Michael-cd30 commented 7 months ago

@alison985 - We first saw the problem on our servers : a dedicated PostgreSQL server + a Docker server from which Apache Airflow runs DBT. Both are Linux.

In order to write this issue, I've tested in a simpler context, directly from my Windows workstation. In this simple case, the PostgreSQL service runs locally, so I'm sure that no other command is running in parallel.

The query uses CTE as recommended, but remains very simple and loop-free.

The dbt-postgres connector is maintained by dbt-labs and the code is in the same repository as the core, which probably explains why the version is identical, see : https://github.com/dbt-labs/dbt-core/tree/main/plugins/postgres/dbt/adapters/postgres

I've also looked at PostgreSQL logs activating log_statement = 'all' in order to see commands received by the server. It seems that DBT starts by analyzing the contents of all schemas. This analysis starts with two "BEGIN" for each schema. One would be enough and, because the analysis is a simple SELECT, it doesn't even seem useful to open transactions.

Here's an extract:

2024-02-01 23:21:11.910 CET [25336] LOG: instruction : BEGIN 2024-02-01 23:21:11.910 CET [25336] LOG: instruction : BEGIN 2024-02-01 23:21:11.910 CET [25336] ATTENTION: une transaction est déjà en cours 2024-02-01 23:21:11.912 CET [25336] LOG: instruction : / {"app": "dbt", "dbt_version": "1.7.4", "profile_name": "taradata", "target_name": "localdev", "connection_name": "list_taradata_wrh_administratif"} / select 'taradata' as database, tablename as name, schemaname as schema, 'table' as type from pg_tables where schemaname ilike 'wrh_administratif' union all select 'taradata' as database, viewname as name, schemaname as schema, 'view' as type from pg_views where schemaname ilike 'wrh_administratif' union all select 'taradata' as database, matviewname as name, schemaname as schema, 'materialized_view' as type from pg_matviews where schemaname ilike 'wrh_administratif'

2024-02-01 23:21:11.917 CET [9672] LOG: instruction : BEGIN 2024-02-01 23:21:11.917 CET [9672] LOG: instruction : BEGIN 2024-02-01 23:21:11.917 CET [9672] ATTENTION: une transaction est déjà en cours 2024-02-01 23:21:11.918 CET [23792] LOG: instruction : BEGIN 2024-02-01 23:21:11.919 CET [23792] LOG: instruction : BEGIN 2024-02-01 23:21:11.919 CET [23792] ATTENTION: une transaction est déjà en cours 2024-02-01 23:21:11.919 CET [9672] LOG: instruction : / {"app": "dbt", "dbt_version": "1.7.4", "profile_name": "taradata", "target_name": "localdev", "connection_name": "list_taradata_stg_data_laregion_fr"} / select 'taradata' as database, tablename as name, schemaname as schema, 'table' as type from pg_tables where schemaname ilike 'stg_data_laregion_fr' union all select 'taradata' as database, viewname as name, schemaname as schema, 'view' as type from pg_views where schemaname ilike 'stg_data_laregion_fr' union all select 'taradata' as database, matviewname as name, schemaname as schema, 'materialized_view' as type from pg_matviews where schemaname ilike 'stg_data_laregion_fr'

2024-02-01 23:21:11.919 CET [22488] LOG: instruction : BEGIN 2024-02-01 23:21:11.919 CET [22488] LOG: instruction : BEGIN

and so on...

I haven't tested but I'm quite sure the more "schema" my dbt-project will have, the more warning I'll receive.

Regards,

manticoreroko commented 7 months ago

We have a similar problem in greenplum during dbt execution. WARNING ERROR_TEXT: there is already a transaction in progress. Example dbt execute: dbt build --models folder.chain_folder.*

dbeatty10 commented 7 months ago

Thanks for that info @Michael-cd30 and @manticoreroko !

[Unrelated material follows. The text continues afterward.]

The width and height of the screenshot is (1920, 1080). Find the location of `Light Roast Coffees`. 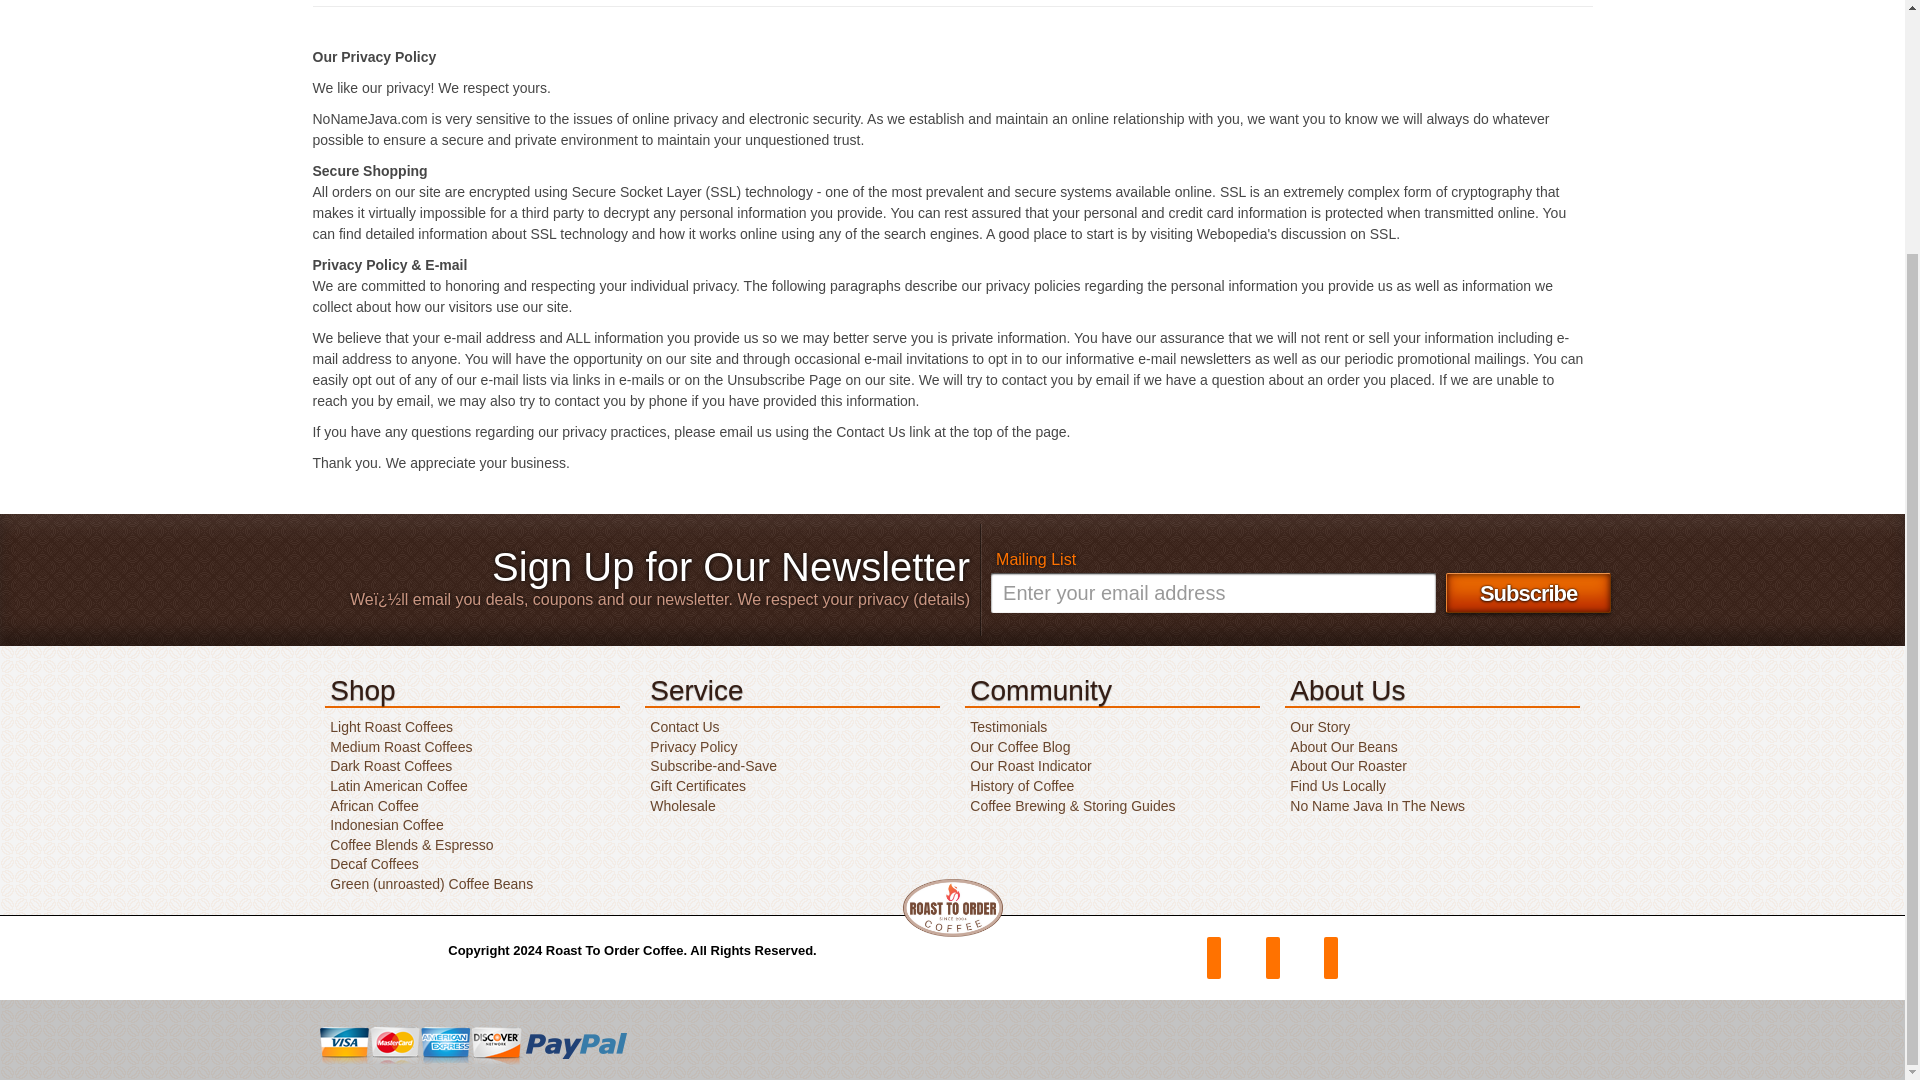

Light Roast Coffees is located at coordinates (388, 727).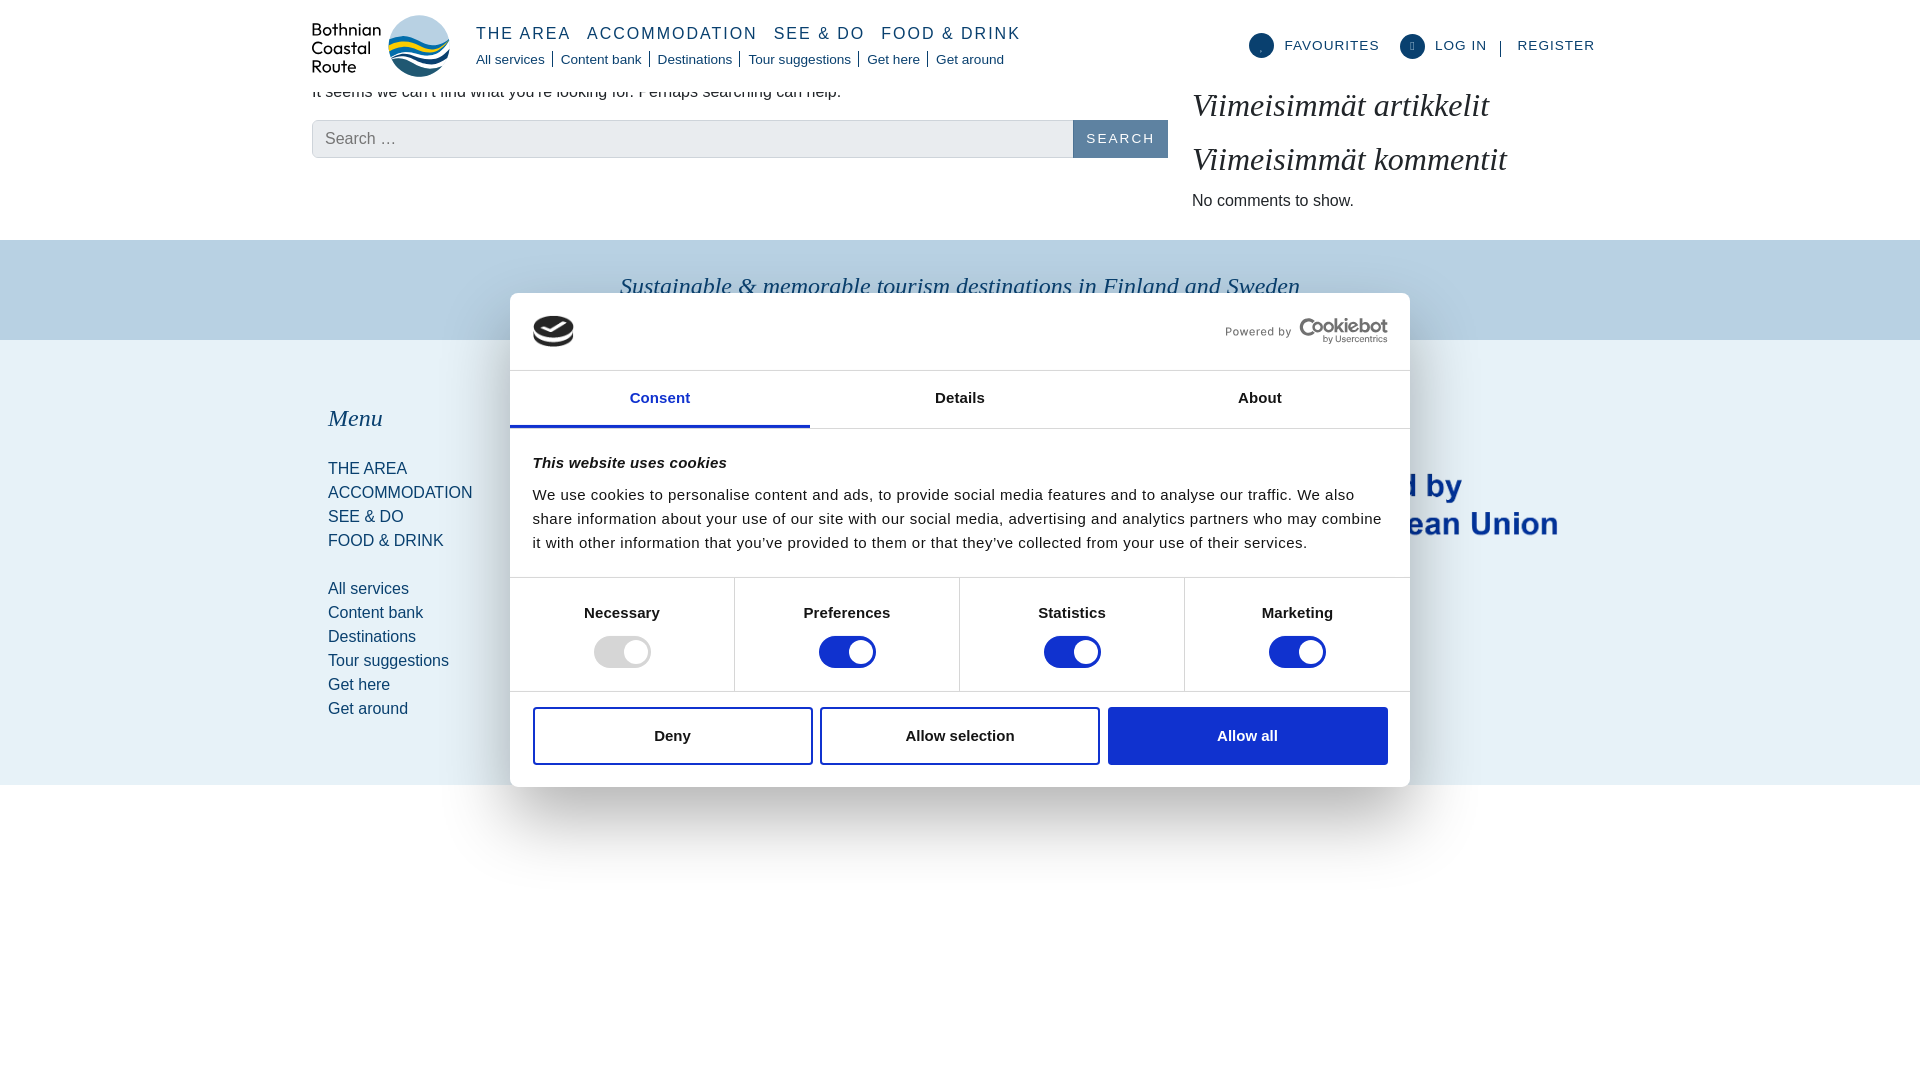 This screenshot has height=1080, width=1920. What do you see at coordinates (672, 34) in the screenshot?
I see `Accommodation` at bounding box center [672, 34].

We're unable to be prioritize this ourselves right now, but we'd be willing to give a look at a PR submitted by a community member.

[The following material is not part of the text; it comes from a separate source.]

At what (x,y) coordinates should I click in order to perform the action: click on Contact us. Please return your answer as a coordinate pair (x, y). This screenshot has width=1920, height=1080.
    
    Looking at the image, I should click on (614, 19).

Here's a couple places to start looking:

Theoretically, the code is already supposed to check if there's already a known transaction that is open or not, but it must not be working somehow.

I'd suggest setting threads: 1 within profiles.yml just to be sure multiple threads aren't somehow related.

Michael-cd30 commented 7 months ago

Same with 1 thread.

image

thisisandreeeee commented 4 months ago

@Michael-cd30 were you able to find a fix for this?